_EXERCISE AIM_: Format every line of the data below as a Markdown table with two columns, Row and Line, numbering each row and leaving out blank lines.

_INPUT DATA_:
————

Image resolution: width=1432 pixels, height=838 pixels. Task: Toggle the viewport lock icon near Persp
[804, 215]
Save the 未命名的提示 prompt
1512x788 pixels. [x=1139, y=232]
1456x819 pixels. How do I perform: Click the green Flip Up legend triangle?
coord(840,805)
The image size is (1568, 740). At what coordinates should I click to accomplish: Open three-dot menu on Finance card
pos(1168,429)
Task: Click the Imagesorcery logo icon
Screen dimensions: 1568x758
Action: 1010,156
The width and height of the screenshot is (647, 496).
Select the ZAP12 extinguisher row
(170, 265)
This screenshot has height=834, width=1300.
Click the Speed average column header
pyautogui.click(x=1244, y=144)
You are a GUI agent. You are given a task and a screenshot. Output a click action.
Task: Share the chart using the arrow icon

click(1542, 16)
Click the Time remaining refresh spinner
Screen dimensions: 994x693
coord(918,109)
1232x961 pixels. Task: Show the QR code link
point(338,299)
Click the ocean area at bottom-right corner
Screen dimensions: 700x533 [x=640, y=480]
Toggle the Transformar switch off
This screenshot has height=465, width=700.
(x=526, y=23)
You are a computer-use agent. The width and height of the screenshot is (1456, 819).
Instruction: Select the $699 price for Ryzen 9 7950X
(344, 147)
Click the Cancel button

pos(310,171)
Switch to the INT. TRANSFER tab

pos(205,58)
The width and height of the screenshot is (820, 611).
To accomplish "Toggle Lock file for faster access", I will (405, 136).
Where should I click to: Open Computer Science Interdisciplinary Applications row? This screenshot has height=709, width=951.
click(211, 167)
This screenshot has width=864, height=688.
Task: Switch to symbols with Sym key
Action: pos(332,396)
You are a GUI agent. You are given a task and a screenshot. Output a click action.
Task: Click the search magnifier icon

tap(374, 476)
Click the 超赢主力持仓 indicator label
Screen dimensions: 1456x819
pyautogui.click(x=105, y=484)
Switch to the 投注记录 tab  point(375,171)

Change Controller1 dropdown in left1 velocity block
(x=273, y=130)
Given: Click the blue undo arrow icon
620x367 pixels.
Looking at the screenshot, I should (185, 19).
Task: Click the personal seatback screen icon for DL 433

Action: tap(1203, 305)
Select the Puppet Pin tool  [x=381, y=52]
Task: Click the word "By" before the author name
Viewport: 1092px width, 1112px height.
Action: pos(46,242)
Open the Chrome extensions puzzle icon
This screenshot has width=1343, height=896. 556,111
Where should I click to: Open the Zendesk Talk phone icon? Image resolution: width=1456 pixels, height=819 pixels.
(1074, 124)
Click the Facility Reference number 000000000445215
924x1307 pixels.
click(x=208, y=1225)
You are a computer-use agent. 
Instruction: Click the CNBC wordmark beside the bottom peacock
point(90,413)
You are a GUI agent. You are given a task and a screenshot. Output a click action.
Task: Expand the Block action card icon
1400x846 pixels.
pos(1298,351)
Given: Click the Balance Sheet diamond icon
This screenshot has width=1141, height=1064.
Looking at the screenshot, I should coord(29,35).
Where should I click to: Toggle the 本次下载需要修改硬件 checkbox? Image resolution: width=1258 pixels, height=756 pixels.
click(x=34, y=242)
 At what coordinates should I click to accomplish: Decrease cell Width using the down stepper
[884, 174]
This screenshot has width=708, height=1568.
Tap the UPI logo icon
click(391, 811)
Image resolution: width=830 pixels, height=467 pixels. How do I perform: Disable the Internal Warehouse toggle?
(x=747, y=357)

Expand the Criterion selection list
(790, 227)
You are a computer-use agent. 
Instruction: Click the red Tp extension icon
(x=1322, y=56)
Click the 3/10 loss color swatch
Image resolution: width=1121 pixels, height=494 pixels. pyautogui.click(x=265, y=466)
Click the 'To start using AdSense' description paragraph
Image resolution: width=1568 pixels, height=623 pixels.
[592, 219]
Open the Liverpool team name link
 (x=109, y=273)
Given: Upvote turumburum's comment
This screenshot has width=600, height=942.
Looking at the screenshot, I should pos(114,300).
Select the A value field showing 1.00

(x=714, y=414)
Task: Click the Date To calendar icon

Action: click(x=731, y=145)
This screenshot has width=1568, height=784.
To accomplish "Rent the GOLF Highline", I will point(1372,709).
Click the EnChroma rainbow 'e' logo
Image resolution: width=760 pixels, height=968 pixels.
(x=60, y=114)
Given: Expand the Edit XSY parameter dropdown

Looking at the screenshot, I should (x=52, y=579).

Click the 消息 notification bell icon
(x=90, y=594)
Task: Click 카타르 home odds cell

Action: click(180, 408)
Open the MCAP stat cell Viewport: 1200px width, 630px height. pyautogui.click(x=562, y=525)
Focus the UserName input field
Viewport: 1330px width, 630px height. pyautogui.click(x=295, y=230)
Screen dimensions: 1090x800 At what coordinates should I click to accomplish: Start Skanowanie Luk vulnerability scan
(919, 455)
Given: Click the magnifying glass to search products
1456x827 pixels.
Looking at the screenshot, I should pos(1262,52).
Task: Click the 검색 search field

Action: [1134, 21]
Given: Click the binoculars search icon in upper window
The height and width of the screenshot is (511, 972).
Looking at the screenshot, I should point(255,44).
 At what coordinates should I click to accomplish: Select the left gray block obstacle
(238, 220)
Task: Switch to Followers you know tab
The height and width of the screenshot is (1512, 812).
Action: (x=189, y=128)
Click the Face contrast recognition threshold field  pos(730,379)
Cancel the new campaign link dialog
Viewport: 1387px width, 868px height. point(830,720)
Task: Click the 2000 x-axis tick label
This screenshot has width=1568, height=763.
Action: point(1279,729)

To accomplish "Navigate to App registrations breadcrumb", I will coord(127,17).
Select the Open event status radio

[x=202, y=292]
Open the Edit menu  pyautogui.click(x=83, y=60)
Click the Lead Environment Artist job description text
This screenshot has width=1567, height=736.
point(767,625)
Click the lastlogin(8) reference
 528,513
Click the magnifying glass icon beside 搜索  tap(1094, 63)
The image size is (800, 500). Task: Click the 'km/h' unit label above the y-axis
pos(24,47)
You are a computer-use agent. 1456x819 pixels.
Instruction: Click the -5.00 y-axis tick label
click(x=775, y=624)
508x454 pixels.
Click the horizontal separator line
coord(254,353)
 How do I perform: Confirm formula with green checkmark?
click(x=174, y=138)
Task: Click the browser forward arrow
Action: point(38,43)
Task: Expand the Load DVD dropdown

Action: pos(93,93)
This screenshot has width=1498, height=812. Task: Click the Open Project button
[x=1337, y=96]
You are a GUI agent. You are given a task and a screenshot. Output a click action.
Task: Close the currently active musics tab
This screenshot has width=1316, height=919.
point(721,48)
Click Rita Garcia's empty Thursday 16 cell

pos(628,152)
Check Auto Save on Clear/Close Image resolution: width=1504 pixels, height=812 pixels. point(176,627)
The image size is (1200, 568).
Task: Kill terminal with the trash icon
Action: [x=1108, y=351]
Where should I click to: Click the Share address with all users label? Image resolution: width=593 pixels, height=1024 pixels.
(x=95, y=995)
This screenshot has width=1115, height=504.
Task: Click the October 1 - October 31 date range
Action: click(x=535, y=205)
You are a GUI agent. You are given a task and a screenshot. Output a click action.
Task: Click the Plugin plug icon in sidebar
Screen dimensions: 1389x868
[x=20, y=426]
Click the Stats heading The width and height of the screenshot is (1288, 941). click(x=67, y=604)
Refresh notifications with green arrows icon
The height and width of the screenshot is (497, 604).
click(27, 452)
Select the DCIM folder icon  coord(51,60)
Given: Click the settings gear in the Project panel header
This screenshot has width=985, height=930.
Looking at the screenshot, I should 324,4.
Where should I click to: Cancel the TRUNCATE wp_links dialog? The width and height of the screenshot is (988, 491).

————

_RESULT FOR THIS TASK_:
| Row | Line |
|---|---|
| 1 | Image resolution: width=1432 pixels, height=838 pixels. Task: Toggle the viewport lock icon near Persp |
| 2 | [804, 215] |
| 3 | Save the 未命名的提示 prompt |
| 4 | 1512x788 pixels. [x=1139, y=232] |
| 5 | 1456x819 pixels. How do I perform: Click the green Flip Up legend triangle? |
| 6 | coord(840,805) |
| 7 | The image size is (1568, 740). At what coordinates should I click to accomplish: Open three-dot menu on Finance card |
| 8 | pos(1168,429) |
| 9 | Task: Click the Imagesorcery logo icon |
| 10 | Screen dimensions: 1568x758 |
| 11 | Action: 1010,156 |
| 12 | The width and height of the screenshot is (647, 496). |
| 13 | Select the ZAP12 extinguisher row |
| 14 | (170, 265) |
| 15 | This screenshot has height=834, width=1300. |
| 16 | Click the Speed average column header |
| 17 | pyautogui.click(x=1244, y=144) |
| 18 | You are a GUI agent. You are given a task and a screenshot. Output a click action. |
| 19 | Task: Share the chart using the arrow icon |
| 20 | click(1542, 16) |
| 21 | Click the Time remaining refresh spinner |
| 22 | Screen dimensions: 994x693 |
| 23 | coord(918,109) |
| 24 | 1232x961 pixels. Task: Show the QR code link |
| 25 | point(338,299) |
| 26 | Click the ocean area at bottom-right corner |
| 27 | Screen dimensions: 700x533 [x=640, y=480] |
| 28 | Toggle the Transformar switch off |
| 29 | This screenshot has height=465, width=700. |
| 30 | (x=526, y=23) |
| 31 | You are a computer-use agent. The width and height of the screenshot is (1456, 819). |
| 32 | Instruction: Select the $699 price for Ryzen 9 7950X |
| 33 | (344, 147) |
| 34 | Click the Cancel button |
| 35 | pos(310,171) |
| 36 | Switch to the INT. TRANSFER tab |
| 37 | pos(205,58) |
| 38 | The width and height of the screenshot is (820, 611). |
| 39 | To accomplish "Toggle Lock file for faster access", I will (405, 136). |
| 40 | Where should I click to: Open Computer Science Interdisciplinary Applications row? This screenshot has height=709, width=951. |
| 41 | click(211, 167) |
| 42 | This screenshot has width=864, height=688. |
| 43 | Task: Switch to symbols with Sym key |
| 44 | Action: pos(332,396) |
| 45 | You are a GUI agent. You are given a task and a screenshot. Output a click action. |
| 46 | Task: Click the search magnifier icon |
| 47 | tap(374, 476) |
| 48 | Click the 超赢主力持仓 indicator label |
| 49 | Screen dimensions: 1456x819 |
| 50 | pyautogui.click(x=105, y=484) |
| 51 | Switch to the 投注记录 tab  point(375,171) |
| 52 | Change Controller1 dropdown in left1 velocity block |
| 53 | (x=273, y=130) |
| 54 | Given: Click the blue undo arrow icon |
| 55 | 620x367 pixels. |
| 56 | Looking at the screenshot, I should (185, 19). |
| 57 | Task: Click the personal seatback screen icon for DL 433 |
| 58 | Action: tap(1203, 305) |
| 59 | Select the Puppet Pin tool  [x=381, y=52] |
| 60 | Task: Click the word "By" before the author name |
| 61 | Viewport: 1092px width, 1112px height. |
| 62 | Action: pos(46,242) |
| 63 | Open the Chrome extensions puzzle icon |
| 64 | This screenshot has width=1343, height=896. 556,111 |
| 65 | Where should I click to: Open the Zendesk Talk phone icon? Image resolution: width=1456 pixels, height=819 pixels. |
| 66 | (1074, 124) |
| 67 | Click the Facility Reference number 000000000445215 |
| 68 | 924x1307 pixels. |
| 69 | click(x=208, y=1225) |
| 70 | You are a computer-use agent.  |
| 71 | Instruction: Click the CNBC wordmark beside the bottom peacock |
| 72 | point(90,413) |
| 73 | You are a GUI agent. You are given a task and a screenshot. Output a click action. |
| 74 | Task: Expand the Block action card icon |
| 75 | 1400x846 pixels. |
| 76 | pos(1298,351) |
| 77 | Given: Click the Balance Sheet diamond icon |
| 78 | This screenshot has width=1141, height=1064. |
| 79 | Looking at the screenshot, I should coord(29,35). |
| 80 | Where should I click to: Toggle the 本次下载需要修改硬件 checkbox? Image resolution: width=1258 pixels, height=756 pixels. |
| 81 | click(x=34, y=242) |
| 82 |  At what coordinates should I click to accomplish: Decrease cell Width using the down stepper |
| 83 | [884, 174] |
| 84 | This screenshot has width=708, height=1568. |
| 85 | Tap the UPI logo icon |
| 86 | click(391, 811) |
| 87 | Image resolution: width=830 pixels, height=467 pixels. How do I perform: Disable the Internal Warehouse toggle? |
| 88 | (x=747, y=357) |
| 89 | Expand the Criterion selection list |
| 90 | (790, 227) |
| 91 | You are a computer-use agent.  |
| 92 | Instruction: Click the red Tp extension icon |
| 93 | (x=1322, y=56) |
| 94 | Click the 3/10 loss color swatch |
| 95 | Image resolution: width=1121 pixels, height=494 pixels. pyautogui.click(x=265, y=466) |
| 96 | Click the 'To start using AdSense' description paragraph |
| 97 | Image resolution: width=1568 pixels, height=623 pixels. |
| 98 | [592, 219] |
| 99 | Open the Liverpool team name link |
| 100 |  (x=109, y=273) |
| 101 | Given: Upvote turumburum's comment |
| 102 | This screenshot has width=600, height=942. |
| 103 | Looking at the screenshot, I should pos(114,300). |
| 104 | Select the A value field showing 1.00 |
| 105 | (x=714, y=414) |
| 106 | Task: Click the Date To calendar icon |
| 107 | Action: click(x=731, y=145) |
| 108 | This screenshot has width=1568, height=784. |
| 109 | To accomplish "Rent the GOLF Highline", I will point(1372,709). |
| 110 | Click the EnChroma rainbow 'e' logo |
| 111 | Image resolution: width=760 pixels, height=968 pixels. |
| 112 | (x=60, y=114) |
| 113 | Given: Expand the Edit XSY parameter dropdown |
| 114 | Looking at the screenshot, I should (x=52, y=579). |
| 115 | Click the 消息 notification bell icon |
| 116 | (x=90, y=594) |
| 117 | Task: Click 카타르 home odds cell |
| 118 | Action: click(180, 408) |
| 119 | Open the MCAP stat cell Viewport: 1200px width, 630px height. pyautogui.click(x=562, y=525) |
| 120 | Focus the UserName input field |
| 121 | Viewport: 1330px width, 630px height. pyautogui.click(x=295, y=230) |
| 122 | Screen dimensions: 1090x800 At what coordinates should I click to accomplish: Start Skanowanie Luk vulnerability scan |
| 123 | (919, 455) |
| 124 | Given: Click the magnifying glass to search products |
| 125 | 1456x827 pixels. |
| 126 | Looking at the screenshot, I should pos(1262,52). |
| 127 | Task: Click the 검색 search field |
| 128 | Action: [1134, 21] |
| 129 | Given: Click the binoculars search icon in upper window |
| 130 | The height and width of the screenshot is (511, 972). |
| 131 | Looking at the screenshot, I should point(255,44). |
| 132 |  At what coordinates should I click to accomplish: Select the left gray block obstacle |
| 133 | (238, 220) |
| 134 | Task: Switch to Followers you know tab |
| 135 | The height and width of the screenshot is (1512, 812). |
| 136 | Action: (x=189, y=128) |
| 137 | Click the Face contrast recognition threshold field  pos(730,379) |
| 138 | Cancel the new campaign link dialog |
| 139 | Viewport: 1387px width, 868px height. point(830,720) |
| 140 | Task: Click the 2000 x-axis tick label |
| 141 | This screenshot has width=1568, height=763. |
| 142 | Action: point(1279,729) |
| 143 | To accomplish "Navigate to App registrations breadcrumb", I will coord(127,17). |
| 144 | Select the Open event status radio |
| 145 | [x=202, y=292] |
| 146 | Open the Edit menu  pyautogui.click(x=83, y=60) |
| 147 | Click the Lead Environment Artist job description text |
| 148 | This screenshot has width=1567, height=736. |
| 149 | point(767,625) |
| 150 | Click the lastlogin(8) reference |
| 151 |  528,513 |
| 152 | Click the magnifying glass icon beside 搜索  tap(1094, 63) |
| 153 | The image size is (800, 500). Task: Click the 'km/h' unit label above the y-axis |
| 154 | pos(24,47) |
| 155 | You are a computer-use agent. 1456x819 pixels. |
| 156 | Instruction: Click the -5.00 y-axis tick label |
| 157 | click(x=775, y=624) |
| 158 | 508x454 pixels. |
| 159 | Click the horizontal separator line |
| 160 | coord(254,353) |
| 161 |  How do I perform: Confirm formula with green checkmark? |
| 162 | click(x=174, y=138) |
| 163 | Task: Click the browser forward arrow |
| 164 | Action: point(38,43) |
| 165 | Task: Expand the Load DVD dropdown |
| 166 | Action: pos(93,93) |
| 167 | This screenshot has width=1498, height=812. Task: Click the Open Project button |
| 168 | [x=1337, y=96] |
| 169 | You are a GUI agent. You are given a task and a screenshot. Output a click action. |
| 170 | Task: Close the currently active musics tab |
| 171 | This screenshot has width=1316, height=919. |
| 172 | point(721,48) |
| 173 | Click Rita Garcia's empty Thursday 16 cell |
| 174 | pos(628,152) |
| 175 | Check Auto Save on Clear/Close Image resolution: width=1504 pixels, height=812 pixels. point(176,627) |
| 176 | The image size is (1200, 568). |
| 177 | Task: Kill terminal with the trash icon |
| 178 | Action: [x=1108, y=351] |
| 179 | Where should I click to: Click the Share address with all users label? Image resolution: width=593 pixels, height=1024 pixels. |
| 180 | (x=95, y=995) |
| 181 | This screenshot has width=1115, height=504. |
| 182 | Task: Click the October 1 - October 31 date range |
| 183 | Action: click(x=535, y=205) |
| 184 | You are a GUI agent. You are given a task and a screenshot. Output a click action. |
| 185 | Task: Click the Plugin plug icon in sidebar |
| 186 | Screen dimensions: 1389x868 |
| 187 | [x=20, y=426] |
| 188 | Click the Stats heading The width and height of the screenshot is (1288, 941). click(x=67, y=604) |
| 189 | Refresh notifications with green arrows icon |
| 190 | The height and width of the screenshot is (497, 604). |
| 191 | click(27, 452) |
| 192 | Select the DCIM folder icon  coord(51,60) |
| 193 | Given: Click the settings gear in the Project panel header |
| 194 | This screenshot has width=985, height=930. |
| 195 | Looking at the screenshot, I should 324,4. |
| 196 | Where should I click to: Cancel the TRUNCATE wp_links dialog? The width and height of the screenshot is (988, 491). |